Shoulder Stabilization (Bankart surgery)

Shoulder Stabilization

The shoulder is the most mobile joint in the human body. The shoulder joint is formed by the spheric head of the humerus and small articular cavity (or fossa). The motion amplitude is insignificantly limited by the osseous structures and soft tissues; therefore, the motions are available in three main planes. As the shoulder joint is free and very mobile, humeral dislocation is the most common dislocation among all joints.

Humeral dislocation occurs because of the adequate sport trauma, falls on the flat area due to slipping or in case of car accident. Bone dislocation results in shoulder deformity, pain and sometimes in finger numbing. After trauma the integration of torn ligaments, glenoid and capsule can fail, leading to joint instability. Instability of the shoulder joint manifests by the repeated shoulder dislocations, subluxations and fear of dislocation. Repeated dislocations can occur rarely, however, because of fear to experience subluxation or dislocation patients limit their physical activities, they cannot exercise sports and perform their usual work activities or even sleep. In case of frequent shoulder dislocations some patients learn how to repair it themselves.
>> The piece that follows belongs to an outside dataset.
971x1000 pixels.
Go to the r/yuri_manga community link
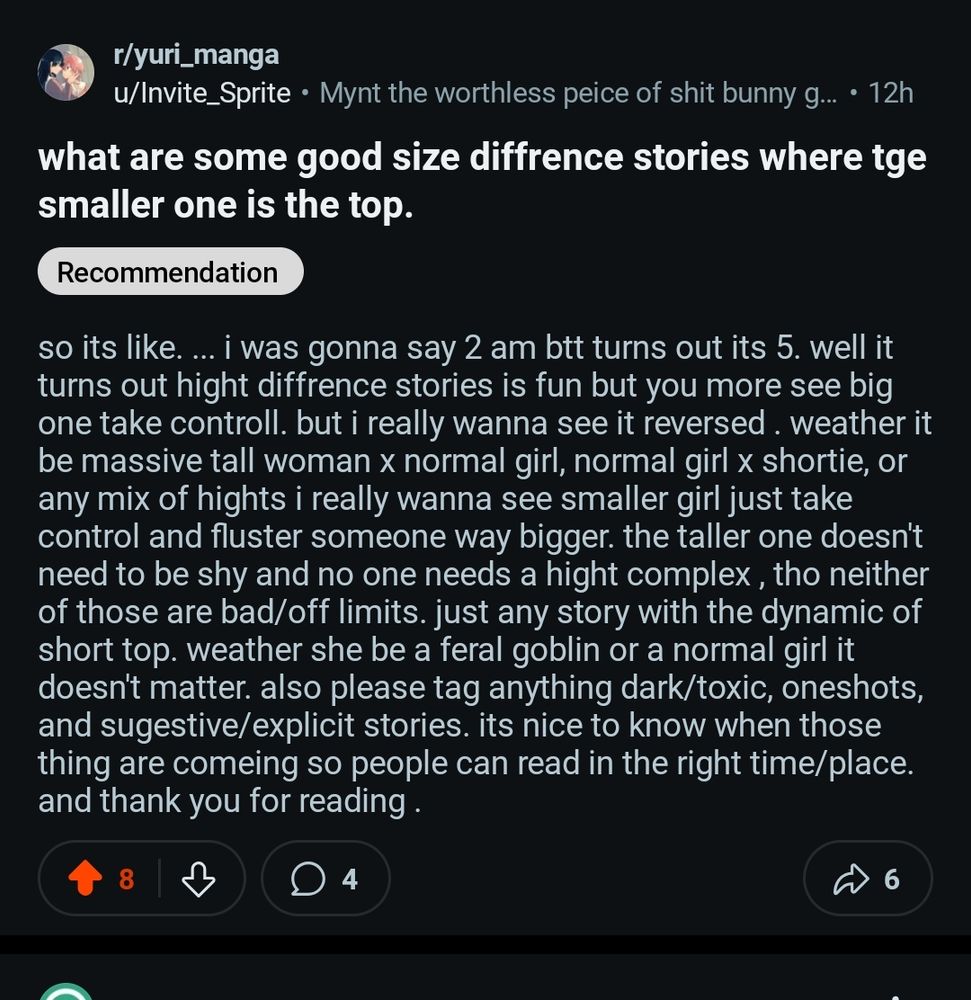[195, 54]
Surgical treatment is recommended for the patients who suffer from frequently occurring dislocations/subluxations. For young sportsmen surgical treatment aiming to avoid high risk of repeated dislocations can be recommended even after the first event of dislocation.

About the surgery:

During the surgery the ligaments, capsule and glenoid are fixed to the bone by the anchor sutures (implants), his approach allows to restore the natural anatomy of the shoulder joint (Bankart repair). The surgery is done arthroscopically, thus the post-operative period is less painful and the patients can start their early rehabilitation programme on the first day after the surgery. The surgery results in improved function of a shoulder joint and disappearance of pre-operative symptoms. The majority of patients recover completely and can again enjoy sports, good sleep and continue moderate daily activities without limitations.
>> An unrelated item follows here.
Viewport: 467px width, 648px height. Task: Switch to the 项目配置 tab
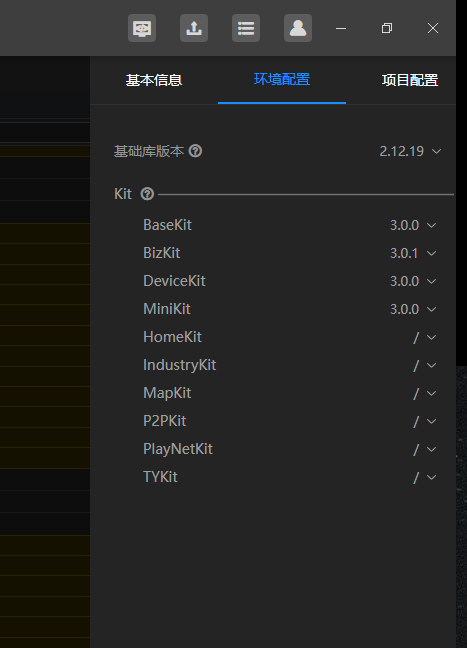410,80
To whom this surgery is indicated?

The shoulder joint instability is diagnosed after clinical assessment of patient’s complains, medical history and results of special clinical tests. Data of instrumental examinations (X-ray, MRI and CT images) are assessed during a consultation and then an individual treatment method is selected.

Before the surgery:

The team of physicians in our clinic will carry out all necessary examinations and will assess general patients’ health condition. Aiming to ensure the best possible result, before the surgery you should follow physician's instructions.

During the surgery:

The surgery will be carried out under a general anaesthesia. During the arthroscopic surgery the ligaments, capsule and glenoid are fixed to the bone by the anchor sutures (implants), his approach allows to restore the natural anatomy of the shoulder joint. Usually, the surgery lasts for about 2 hours.

After the surgery:

After the surgery the patient for several hours is transferred to an intensive care ward for observation, later the in-hospital treatment is continued. Usually on the next day after the surgery the patient is discharged.

Rehabilitation treatment is required after all reconstructive surgeries of a shoulder joint. After the completion of a specialised rehabilitation programme pain resolves and motion amplitude as well as arm strength are restored. The patients should wear an arm splint or about 4 to 6 weeks after the surgery. Special rehabilitation exercises are performed without the splint. The exact immobilisation duration and the regimen of rehabilitation treatment should be defined by the treating surgeon. Sport activities and manual work are allowed after 3-4 months. If the patient exercises the contact sports (ruby, wrestling), sport activities are allowed after 6-9 months.